Text and element pointing rows
__________

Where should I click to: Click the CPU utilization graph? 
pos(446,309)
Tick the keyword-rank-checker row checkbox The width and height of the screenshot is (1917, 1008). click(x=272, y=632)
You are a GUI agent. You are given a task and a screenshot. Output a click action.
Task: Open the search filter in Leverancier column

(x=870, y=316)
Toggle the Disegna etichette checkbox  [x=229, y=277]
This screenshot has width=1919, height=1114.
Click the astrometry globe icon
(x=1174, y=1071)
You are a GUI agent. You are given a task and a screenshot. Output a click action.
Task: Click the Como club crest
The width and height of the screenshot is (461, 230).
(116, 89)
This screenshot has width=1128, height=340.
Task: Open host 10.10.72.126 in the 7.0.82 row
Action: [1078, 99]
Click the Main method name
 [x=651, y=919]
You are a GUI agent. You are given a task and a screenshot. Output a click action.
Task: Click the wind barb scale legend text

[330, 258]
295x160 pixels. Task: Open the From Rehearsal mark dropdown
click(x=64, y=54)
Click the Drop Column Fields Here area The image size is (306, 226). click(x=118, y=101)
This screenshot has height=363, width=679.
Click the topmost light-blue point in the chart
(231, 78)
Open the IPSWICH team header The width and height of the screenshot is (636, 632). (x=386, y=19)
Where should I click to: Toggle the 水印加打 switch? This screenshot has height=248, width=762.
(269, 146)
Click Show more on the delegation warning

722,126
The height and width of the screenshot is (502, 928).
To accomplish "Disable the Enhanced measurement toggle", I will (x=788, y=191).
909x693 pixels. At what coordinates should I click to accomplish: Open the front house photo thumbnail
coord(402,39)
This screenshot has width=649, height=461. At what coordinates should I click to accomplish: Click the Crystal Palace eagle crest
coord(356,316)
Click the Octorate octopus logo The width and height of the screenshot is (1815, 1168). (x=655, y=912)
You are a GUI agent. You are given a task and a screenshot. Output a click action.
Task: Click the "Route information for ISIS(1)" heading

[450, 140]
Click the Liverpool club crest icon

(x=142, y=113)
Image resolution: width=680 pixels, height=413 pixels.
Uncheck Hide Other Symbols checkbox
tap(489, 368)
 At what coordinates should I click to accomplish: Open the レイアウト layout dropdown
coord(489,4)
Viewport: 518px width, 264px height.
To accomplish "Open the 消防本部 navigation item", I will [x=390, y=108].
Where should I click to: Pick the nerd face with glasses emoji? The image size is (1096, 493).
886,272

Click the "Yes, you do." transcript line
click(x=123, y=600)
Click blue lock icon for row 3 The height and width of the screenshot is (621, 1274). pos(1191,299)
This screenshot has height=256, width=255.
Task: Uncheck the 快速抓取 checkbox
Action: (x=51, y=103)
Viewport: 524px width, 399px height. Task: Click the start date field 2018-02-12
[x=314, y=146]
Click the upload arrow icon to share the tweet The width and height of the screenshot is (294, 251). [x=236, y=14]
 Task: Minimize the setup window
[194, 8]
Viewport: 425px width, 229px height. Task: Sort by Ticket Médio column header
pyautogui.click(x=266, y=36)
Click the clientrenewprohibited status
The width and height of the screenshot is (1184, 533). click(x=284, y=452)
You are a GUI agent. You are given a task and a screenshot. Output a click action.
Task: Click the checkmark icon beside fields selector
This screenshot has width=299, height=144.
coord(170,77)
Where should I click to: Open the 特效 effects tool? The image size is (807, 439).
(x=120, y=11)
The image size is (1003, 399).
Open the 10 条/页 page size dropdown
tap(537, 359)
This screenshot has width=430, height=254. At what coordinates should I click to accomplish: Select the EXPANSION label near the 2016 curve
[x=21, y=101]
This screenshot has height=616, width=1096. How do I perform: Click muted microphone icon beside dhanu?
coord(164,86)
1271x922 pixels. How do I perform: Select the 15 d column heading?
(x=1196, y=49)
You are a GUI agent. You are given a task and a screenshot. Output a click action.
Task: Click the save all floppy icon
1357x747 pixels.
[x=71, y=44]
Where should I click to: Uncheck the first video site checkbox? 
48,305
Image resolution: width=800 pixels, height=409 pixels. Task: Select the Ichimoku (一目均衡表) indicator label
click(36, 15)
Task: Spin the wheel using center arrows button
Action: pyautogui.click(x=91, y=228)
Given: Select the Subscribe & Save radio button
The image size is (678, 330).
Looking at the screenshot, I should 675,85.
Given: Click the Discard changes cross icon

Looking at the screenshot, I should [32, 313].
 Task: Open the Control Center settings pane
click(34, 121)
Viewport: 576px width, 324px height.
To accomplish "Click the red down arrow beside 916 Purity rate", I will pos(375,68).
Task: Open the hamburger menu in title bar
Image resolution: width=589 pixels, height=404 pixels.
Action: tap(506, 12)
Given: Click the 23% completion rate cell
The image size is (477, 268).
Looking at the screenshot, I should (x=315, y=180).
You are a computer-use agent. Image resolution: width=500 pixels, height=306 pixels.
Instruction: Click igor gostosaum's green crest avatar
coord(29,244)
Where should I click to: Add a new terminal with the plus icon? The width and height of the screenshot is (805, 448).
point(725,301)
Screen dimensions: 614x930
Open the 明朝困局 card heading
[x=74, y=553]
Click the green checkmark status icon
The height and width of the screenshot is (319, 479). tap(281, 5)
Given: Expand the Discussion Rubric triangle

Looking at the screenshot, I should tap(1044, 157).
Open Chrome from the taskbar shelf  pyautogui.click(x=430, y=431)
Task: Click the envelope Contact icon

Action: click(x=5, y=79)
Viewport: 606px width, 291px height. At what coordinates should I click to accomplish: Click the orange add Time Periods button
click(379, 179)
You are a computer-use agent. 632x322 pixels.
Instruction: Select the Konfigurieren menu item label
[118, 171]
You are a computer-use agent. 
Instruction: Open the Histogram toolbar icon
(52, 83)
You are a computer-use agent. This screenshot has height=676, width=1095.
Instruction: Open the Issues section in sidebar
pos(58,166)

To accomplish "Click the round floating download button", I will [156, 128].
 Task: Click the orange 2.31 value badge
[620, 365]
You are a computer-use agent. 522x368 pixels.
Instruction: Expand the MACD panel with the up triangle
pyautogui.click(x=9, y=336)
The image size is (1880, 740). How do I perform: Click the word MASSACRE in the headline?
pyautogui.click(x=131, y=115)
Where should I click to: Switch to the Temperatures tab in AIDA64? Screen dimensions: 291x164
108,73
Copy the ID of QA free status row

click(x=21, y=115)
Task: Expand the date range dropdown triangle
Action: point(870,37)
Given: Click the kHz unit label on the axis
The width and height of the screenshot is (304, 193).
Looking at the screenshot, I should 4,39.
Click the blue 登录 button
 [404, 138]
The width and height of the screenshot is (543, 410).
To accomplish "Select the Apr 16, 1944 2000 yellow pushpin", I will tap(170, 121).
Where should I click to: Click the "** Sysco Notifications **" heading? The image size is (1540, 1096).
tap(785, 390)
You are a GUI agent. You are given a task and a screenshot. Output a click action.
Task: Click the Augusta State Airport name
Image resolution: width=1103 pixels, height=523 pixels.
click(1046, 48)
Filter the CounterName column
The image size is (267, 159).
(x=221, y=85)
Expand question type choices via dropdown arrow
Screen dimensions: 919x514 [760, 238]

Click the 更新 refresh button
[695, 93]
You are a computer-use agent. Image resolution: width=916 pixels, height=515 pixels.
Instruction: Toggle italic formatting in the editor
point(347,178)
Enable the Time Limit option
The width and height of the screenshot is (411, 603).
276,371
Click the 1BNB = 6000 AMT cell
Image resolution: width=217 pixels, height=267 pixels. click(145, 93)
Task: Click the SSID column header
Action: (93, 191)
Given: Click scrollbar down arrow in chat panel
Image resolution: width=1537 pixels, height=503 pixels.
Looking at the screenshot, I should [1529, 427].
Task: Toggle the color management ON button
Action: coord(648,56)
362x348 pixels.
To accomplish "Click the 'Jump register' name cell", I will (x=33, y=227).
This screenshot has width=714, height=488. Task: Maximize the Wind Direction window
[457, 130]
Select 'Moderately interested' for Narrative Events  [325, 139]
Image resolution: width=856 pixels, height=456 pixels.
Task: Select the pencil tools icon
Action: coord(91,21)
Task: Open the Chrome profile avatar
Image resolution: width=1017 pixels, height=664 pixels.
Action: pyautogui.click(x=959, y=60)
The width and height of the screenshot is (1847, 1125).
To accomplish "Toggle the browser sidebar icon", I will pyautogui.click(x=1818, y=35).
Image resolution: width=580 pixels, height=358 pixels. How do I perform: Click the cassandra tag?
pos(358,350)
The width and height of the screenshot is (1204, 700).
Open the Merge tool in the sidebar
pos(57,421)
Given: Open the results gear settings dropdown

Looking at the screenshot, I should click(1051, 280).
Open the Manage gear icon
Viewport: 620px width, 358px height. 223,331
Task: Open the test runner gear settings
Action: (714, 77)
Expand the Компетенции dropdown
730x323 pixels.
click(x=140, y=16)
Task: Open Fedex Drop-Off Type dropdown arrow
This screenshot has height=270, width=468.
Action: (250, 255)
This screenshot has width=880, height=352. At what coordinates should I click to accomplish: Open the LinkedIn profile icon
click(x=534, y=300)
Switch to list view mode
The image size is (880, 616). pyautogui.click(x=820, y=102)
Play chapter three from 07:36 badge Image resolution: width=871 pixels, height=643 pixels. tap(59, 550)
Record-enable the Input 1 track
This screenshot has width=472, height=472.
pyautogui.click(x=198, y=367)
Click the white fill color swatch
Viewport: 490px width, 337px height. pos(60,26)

__________

Aim: Edit the rows from the line containing "Click the Liverpool club crest icon" through the line containing "click(x=123, y=600)" so that "transcript line" becomes "subtitle line", with everything else left as is. Return only those lines.

Worked answer:
Click the Liverpool club crest icon

(x=142, y=113)
Image resolution: width=680 pixels, height=413 pixels.
Uncheck Hide Other Symbols checkbox
tap(489, 368)
 At what coordinates should I click to accomplish: Open the レイアウト layout dropdown
coord(489,4)
Viewport: 518px width, 264px height.
To accomplish "Open the 消防本部 navigation item", I will [x=390, y=108].
Where should I click to: Pick the nerd face with glasses emoji? The image size is (1096, 493).
886,272

Click the "Yes, you do." subtitle line
click(x=123, y=600)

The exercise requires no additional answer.